▶ ACTIVITY: Output the lines from the one holding "Viewport: 968px width, 550px" to the end of the entries that follow, exactly and only those, minus any pictures.

Stored data entries:
──────
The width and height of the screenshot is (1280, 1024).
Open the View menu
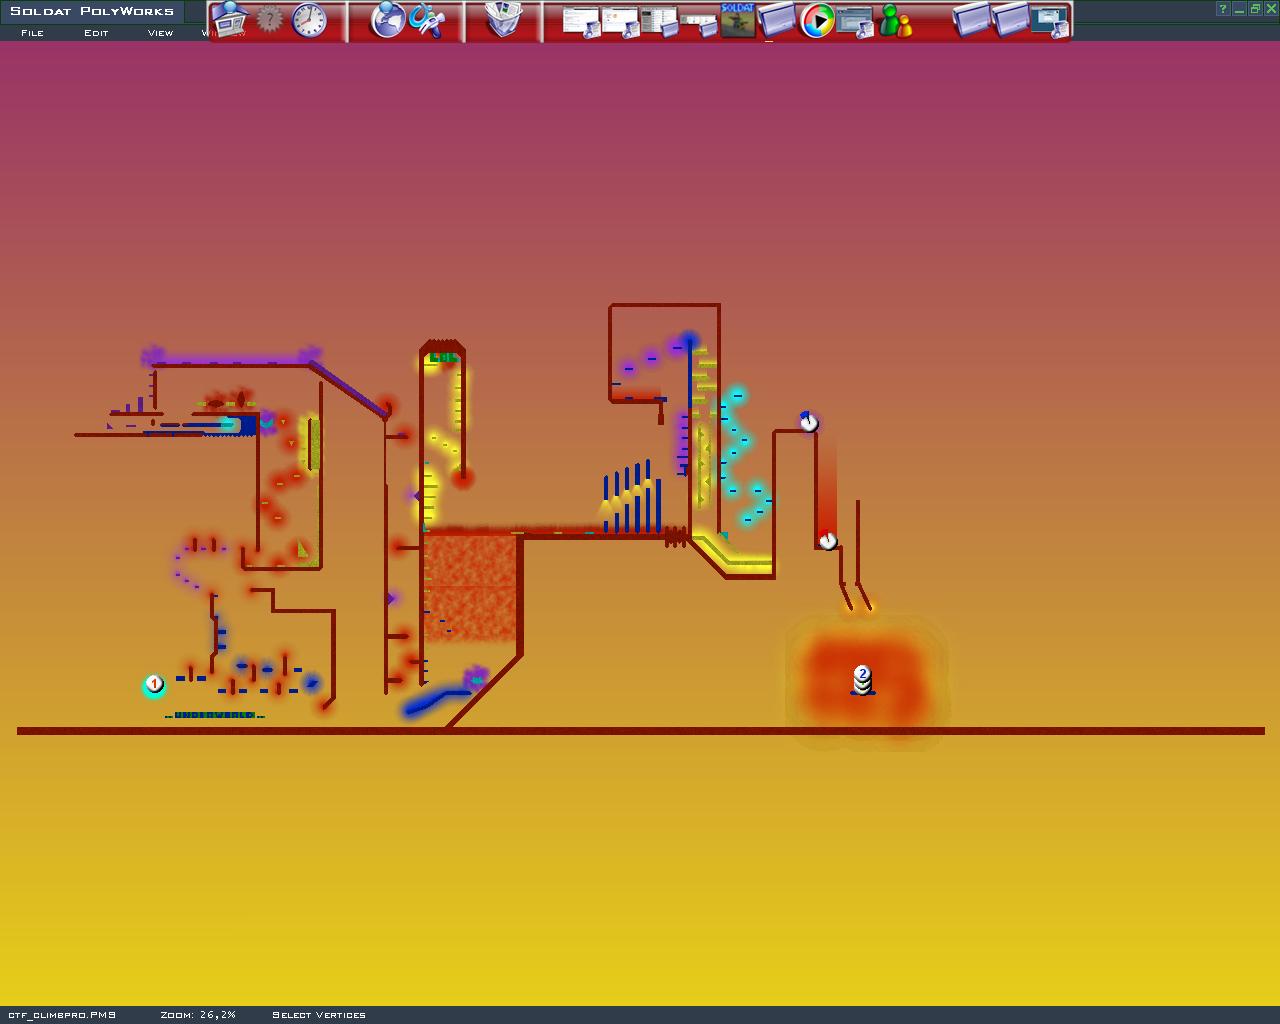pos(160,33)

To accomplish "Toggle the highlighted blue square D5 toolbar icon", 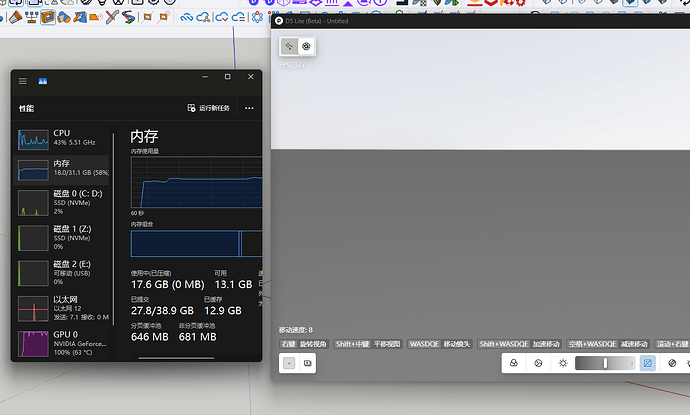I will (647, 363).
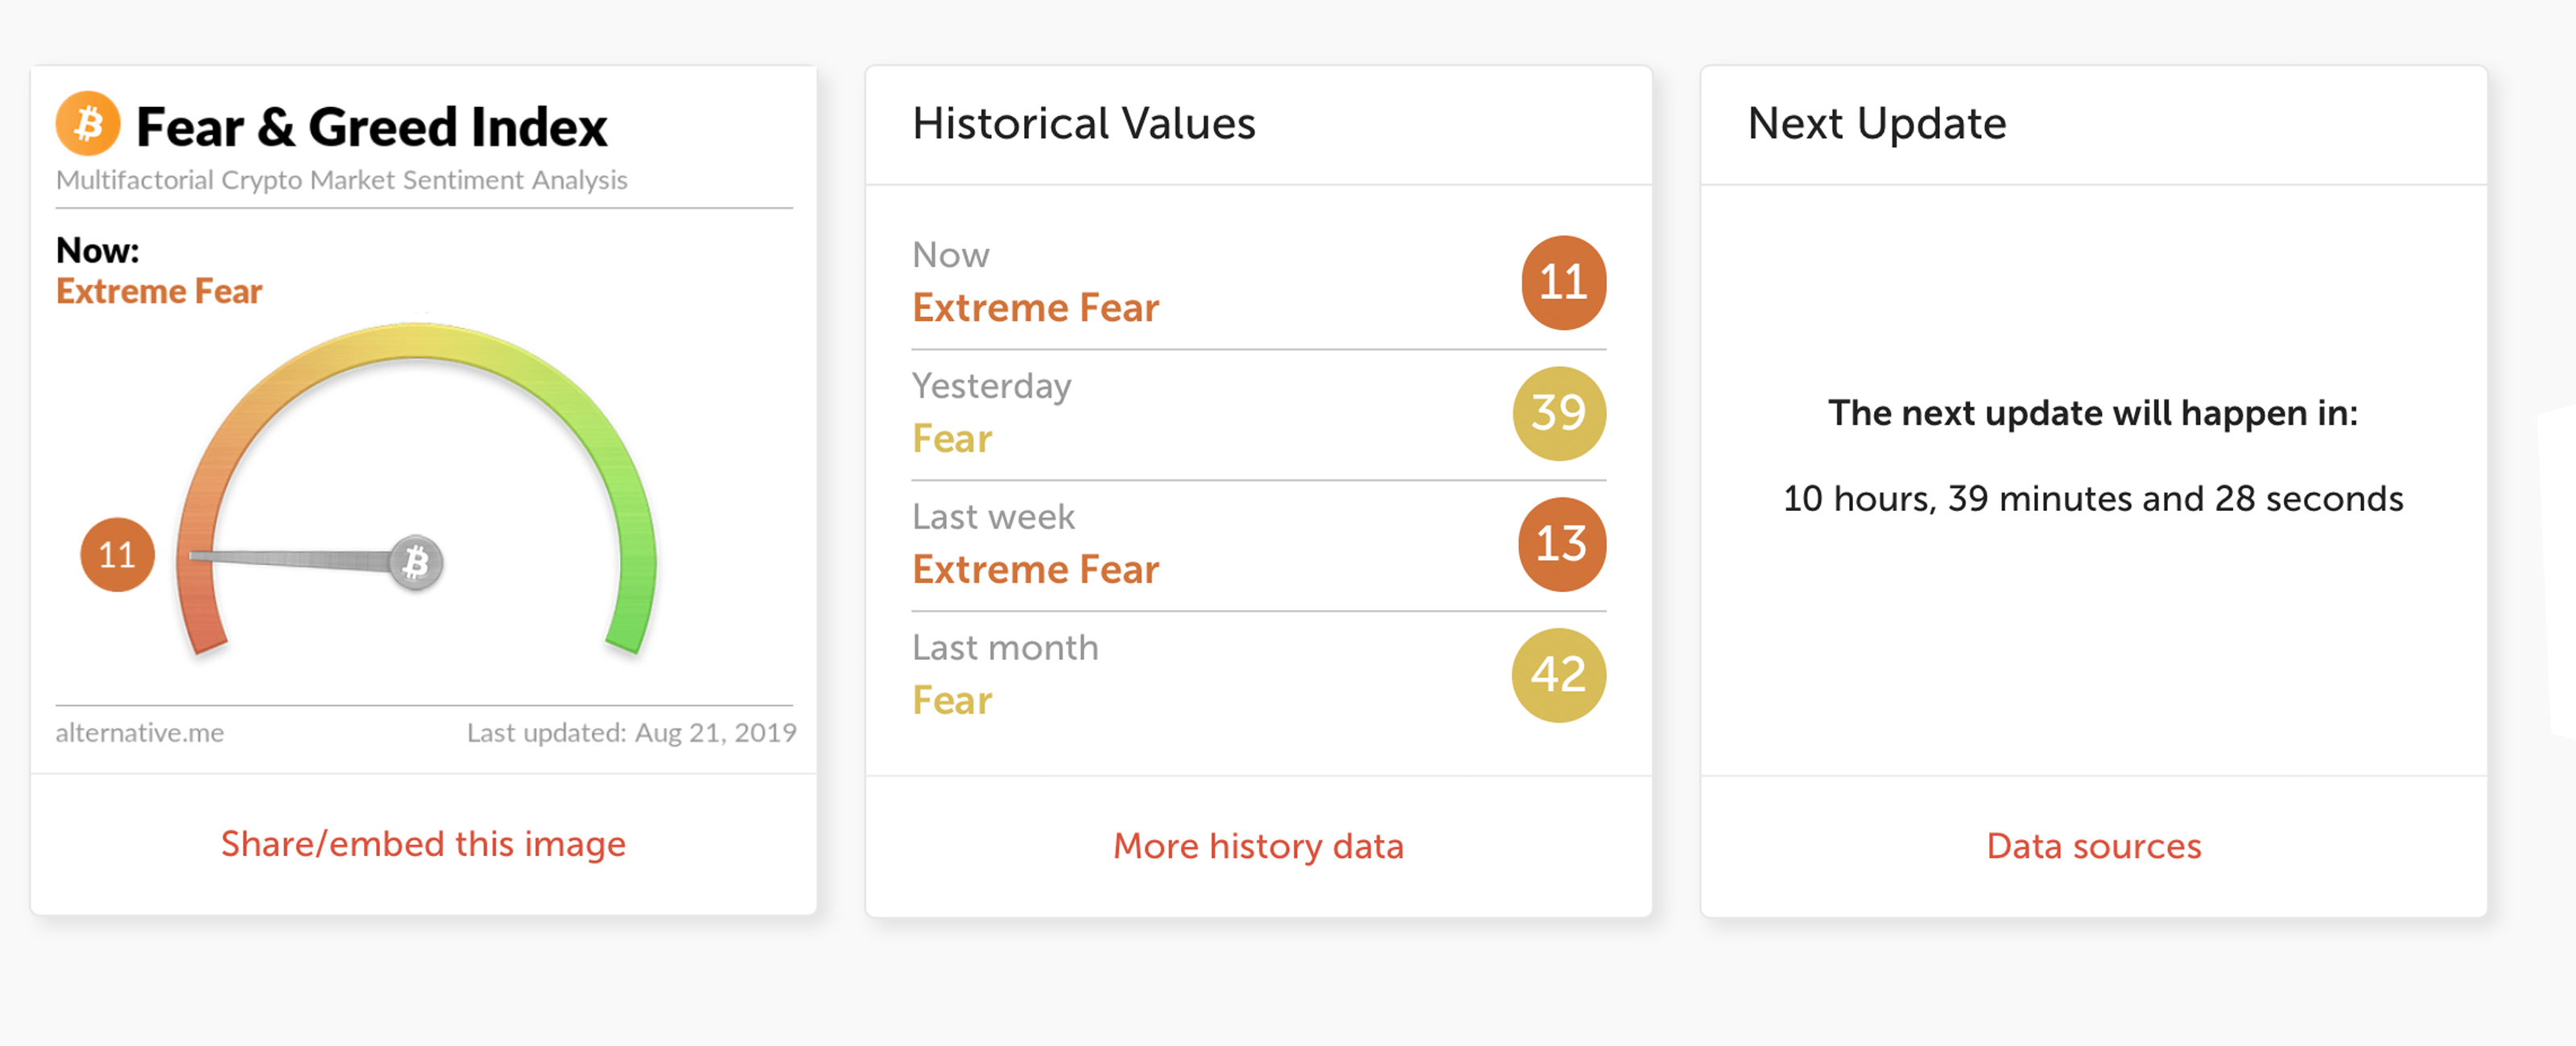
Task: Click the orange Bitcoin logo icon
Action: tap(88, 125)
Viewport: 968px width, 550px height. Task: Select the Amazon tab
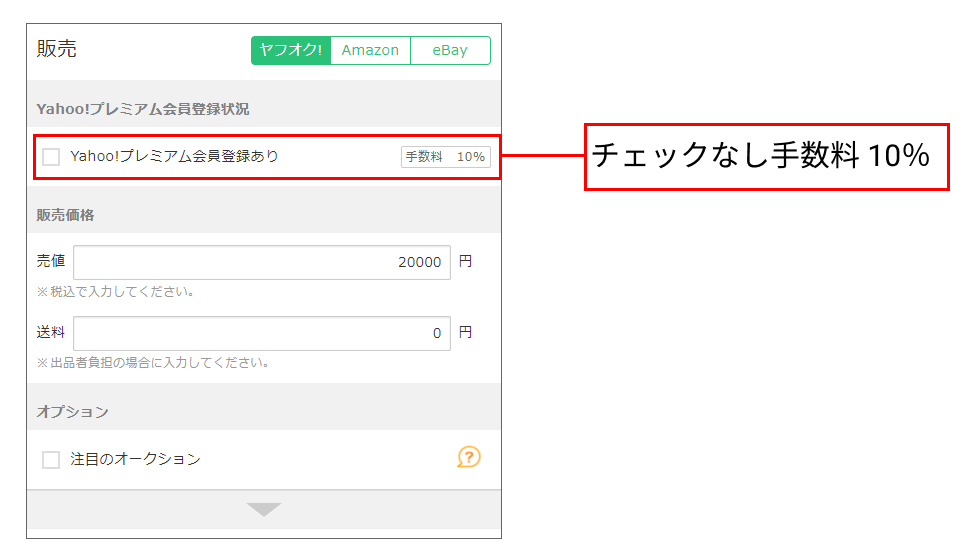[x=370, y=50]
──────
▶ SOLUTION FOR THIS EXERCISE:
Viewport: 968px width, 550px height. Task: Select the Amazon tab
[x=370, y=50]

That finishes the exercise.